Fahkiri cried weakly. His legs twitched spasmodically as the sailfin venom worked its way through his veins. Black eyes met Lhaurel’s. There was sadness there.

No, she was not about to give up on him so easily. Hands went over the wound, a meager bandage against the flow. Blood pumped up between her fingers, hot and strong. She could feel it. She could
feel
it.

She gasped and reached out to the other part of herself, the mystical part of her that rushed through her blood. The powers answered. The sense of the blood was much stronger than when she had felt the water. She could feel each pump of Fahkiri’s heart with a sudden clarity that wrapped around her and gave her strength. A thin film of red mist enveloped her. With every bit of strength she could muster, she willed the blood to stop flowing, willed it back into the aevian’s body. A reservoir of untapped power had suddenly opened up to her. Khari’s training provided her the path to channel it downward between her fingers.

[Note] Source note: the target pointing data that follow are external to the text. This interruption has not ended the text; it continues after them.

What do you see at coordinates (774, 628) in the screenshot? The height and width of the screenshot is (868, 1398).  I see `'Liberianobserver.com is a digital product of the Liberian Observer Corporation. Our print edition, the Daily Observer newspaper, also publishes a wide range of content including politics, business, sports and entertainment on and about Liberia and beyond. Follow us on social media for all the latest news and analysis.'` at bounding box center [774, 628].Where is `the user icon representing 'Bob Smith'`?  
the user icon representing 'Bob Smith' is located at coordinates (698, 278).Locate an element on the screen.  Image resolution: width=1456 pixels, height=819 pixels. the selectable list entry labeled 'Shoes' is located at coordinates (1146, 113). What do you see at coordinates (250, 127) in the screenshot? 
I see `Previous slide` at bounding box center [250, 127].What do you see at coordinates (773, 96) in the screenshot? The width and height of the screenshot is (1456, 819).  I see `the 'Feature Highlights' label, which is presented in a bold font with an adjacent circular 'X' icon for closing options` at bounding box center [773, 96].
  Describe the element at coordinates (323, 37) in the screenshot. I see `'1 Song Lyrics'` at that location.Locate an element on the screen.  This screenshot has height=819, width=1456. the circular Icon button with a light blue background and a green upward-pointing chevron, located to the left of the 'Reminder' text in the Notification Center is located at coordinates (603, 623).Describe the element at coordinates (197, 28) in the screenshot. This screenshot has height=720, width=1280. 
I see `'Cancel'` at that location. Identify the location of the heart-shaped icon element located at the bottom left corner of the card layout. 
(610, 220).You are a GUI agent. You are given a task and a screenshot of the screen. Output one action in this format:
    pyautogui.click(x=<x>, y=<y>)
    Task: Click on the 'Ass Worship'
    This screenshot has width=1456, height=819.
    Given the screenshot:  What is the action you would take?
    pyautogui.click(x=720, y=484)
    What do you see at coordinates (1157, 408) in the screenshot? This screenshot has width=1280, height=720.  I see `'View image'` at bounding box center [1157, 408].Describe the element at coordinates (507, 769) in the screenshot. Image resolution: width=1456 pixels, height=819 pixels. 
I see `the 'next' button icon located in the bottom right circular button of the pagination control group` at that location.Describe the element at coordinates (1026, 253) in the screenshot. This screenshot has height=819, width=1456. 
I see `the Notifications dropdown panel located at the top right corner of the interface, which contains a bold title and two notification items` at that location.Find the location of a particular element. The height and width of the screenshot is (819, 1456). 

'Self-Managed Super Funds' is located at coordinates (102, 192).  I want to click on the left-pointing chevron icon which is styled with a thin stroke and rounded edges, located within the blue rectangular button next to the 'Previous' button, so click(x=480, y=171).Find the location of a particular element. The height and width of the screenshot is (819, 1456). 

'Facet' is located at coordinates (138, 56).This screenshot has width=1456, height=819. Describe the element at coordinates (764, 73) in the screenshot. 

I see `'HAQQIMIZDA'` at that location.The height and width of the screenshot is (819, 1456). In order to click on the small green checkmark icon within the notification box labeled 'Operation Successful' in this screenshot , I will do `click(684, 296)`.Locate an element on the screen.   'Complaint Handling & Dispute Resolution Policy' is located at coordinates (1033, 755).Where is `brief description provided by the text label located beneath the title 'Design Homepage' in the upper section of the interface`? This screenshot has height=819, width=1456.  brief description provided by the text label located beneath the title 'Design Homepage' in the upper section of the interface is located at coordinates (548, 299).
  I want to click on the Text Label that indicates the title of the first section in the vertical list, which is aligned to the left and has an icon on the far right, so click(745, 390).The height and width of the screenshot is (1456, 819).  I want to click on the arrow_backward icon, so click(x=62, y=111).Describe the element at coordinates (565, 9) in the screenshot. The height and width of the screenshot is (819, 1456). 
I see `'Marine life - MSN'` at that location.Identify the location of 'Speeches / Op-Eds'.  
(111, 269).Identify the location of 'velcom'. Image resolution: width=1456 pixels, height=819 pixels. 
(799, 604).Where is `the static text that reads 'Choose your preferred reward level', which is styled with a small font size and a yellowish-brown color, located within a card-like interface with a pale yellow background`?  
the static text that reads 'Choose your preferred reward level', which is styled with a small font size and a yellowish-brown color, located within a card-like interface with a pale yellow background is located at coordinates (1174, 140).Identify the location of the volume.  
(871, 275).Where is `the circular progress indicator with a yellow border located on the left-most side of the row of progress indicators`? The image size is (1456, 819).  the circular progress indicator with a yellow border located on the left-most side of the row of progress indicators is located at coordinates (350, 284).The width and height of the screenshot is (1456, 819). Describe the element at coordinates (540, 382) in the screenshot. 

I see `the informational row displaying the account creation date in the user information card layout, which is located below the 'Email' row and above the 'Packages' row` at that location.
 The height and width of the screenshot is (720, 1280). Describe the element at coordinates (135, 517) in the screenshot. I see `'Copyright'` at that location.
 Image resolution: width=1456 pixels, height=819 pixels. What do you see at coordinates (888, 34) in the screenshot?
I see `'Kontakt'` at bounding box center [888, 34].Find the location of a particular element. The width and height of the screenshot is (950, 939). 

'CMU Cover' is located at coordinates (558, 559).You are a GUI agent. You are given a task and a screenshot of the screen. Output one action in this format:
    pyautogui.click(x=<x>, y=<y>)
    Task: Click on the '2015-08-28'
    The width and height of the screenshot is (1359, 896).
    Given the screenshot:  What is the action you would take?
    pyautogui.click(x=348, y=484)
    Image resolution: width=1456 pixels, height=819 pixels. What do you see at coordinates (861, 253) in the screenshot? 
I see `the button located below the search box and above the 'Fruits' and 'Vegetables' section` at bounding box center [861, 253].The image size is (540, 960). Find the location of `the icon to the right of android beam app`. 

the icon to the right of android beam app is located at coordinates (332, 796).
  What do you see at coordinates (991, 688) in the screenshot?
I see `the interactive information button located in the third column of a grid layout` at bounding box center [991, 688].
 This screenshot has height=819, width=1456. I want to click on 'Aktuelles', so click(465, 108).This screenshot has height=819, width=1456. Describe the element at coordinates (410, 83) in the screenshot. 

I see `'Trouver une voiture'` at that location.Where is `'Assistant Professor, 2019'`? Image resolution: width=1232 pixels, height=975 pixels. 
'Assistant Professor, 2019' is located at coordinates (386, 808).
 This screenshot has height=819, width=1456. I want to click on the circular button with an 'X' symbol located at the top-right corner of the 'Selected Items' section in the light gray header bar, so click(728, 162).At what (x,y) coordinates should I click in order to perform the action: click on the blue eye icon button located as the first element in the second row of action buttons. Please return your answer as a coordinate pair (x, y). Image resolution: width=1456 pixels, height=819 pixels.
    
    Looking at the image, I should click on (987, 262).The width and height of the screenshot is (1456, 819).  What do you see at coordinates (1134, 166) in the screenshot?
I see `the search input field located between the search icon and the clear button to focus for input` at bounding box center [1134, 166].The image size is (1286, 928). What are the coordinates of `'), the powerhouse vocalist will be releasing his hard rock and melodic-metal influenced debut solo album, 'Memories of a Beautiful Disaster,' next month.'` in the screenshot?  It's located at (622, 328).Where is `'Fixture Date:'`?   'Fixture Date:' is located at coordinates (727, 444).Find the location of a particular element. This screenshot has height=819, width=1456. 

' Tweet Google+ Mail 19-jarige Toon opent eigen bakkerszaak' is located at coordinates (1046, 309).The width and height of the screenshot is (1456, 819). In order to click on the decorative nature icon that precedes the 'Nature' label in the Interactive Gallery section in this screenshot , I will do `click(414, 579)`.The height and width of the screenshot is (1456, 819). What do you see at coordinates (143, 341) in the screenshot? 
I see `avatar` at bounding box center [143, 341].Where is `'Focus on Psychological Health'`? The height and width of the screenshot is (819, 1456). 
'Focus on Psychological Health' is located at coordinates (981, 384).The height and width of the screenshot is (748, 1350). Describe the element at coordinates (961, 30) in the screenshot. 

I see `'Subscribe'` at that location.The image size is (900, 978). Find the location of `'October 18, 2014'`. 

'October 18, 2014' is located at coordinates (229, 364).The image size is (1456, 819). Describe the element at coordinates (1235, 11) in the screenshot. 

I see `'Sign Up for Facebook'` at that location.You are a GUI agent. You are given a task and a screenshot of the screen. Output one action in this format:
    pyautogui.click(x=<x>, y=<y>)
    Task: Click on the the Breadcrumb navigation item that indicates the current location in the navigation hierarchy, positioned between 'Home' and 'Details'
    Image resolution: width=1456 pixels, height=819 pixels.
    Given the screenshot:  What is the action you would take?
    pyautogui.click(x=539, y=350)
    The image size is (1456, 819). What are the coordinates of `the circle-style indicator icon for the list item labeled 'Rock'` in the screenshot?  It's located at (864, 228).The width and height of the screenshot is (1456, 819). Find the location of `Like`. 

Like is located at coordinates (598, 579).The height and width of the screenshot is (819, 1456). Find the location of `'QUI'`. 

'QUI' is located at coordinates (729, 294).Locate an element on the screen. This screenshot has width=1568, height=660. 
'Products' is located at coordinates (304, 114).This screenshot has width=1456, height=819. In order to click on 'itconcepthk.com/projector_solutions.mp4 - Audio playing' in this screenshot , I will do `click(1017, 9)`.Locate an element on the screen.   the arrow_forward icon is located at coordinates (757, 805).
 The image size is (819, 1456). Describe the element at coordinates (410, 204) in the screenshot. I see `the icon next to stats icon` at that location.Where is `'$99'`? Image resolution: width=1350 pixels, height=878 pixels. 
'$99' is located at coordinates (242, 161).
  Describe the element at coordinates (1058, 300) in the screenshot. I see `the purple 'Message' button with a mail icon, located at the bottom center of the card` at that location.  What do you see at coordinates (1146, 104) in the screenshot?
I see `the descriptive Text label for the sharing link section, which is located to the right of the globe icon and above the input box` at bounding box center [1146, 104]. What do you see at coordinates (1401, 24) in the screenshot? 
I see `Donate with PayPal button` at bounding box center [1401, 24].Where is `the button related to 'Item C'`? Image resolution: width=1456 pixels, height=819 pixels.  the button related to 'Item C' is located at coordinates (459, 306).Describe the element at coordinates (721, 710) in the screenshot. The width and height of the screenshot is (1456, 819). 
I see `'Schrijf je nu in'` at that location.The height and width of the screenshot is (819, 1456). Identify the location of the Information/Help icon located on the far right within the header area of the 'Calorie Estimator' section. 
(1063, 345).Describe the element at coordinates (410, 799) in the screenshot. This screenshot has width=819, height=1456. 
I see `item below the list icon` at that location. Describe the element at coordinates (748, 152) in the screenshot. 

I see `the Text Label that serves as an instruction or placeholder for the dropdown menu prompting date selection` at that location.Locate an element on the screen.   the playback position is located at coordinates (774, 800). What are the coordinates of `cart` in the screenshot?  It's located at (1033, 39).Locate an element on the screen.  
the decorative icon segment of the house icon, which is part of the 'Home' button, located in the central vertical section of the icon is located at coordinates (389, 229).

The pool of red around her knees shrank. Blood flowed back up into Fahkiri’s body, forced back through the wound. Flesh knit together beneath her fingers, the blood within it obeying her command. She was master of the substance. She ruled it, and it bent to her will. The bloody mist around her dissipated as the wound sealed itself back up and Fahkiri rolled awkwardly to his feet, his screeches sounding as awed and confused as Lhaurel felt.

Lhaurel fell back onto her buttocks, realizing that she was shaking. Her hands trembled and shook, but they were clean of blood. Every last drop of it had been forced back through Fahkiri’s wound.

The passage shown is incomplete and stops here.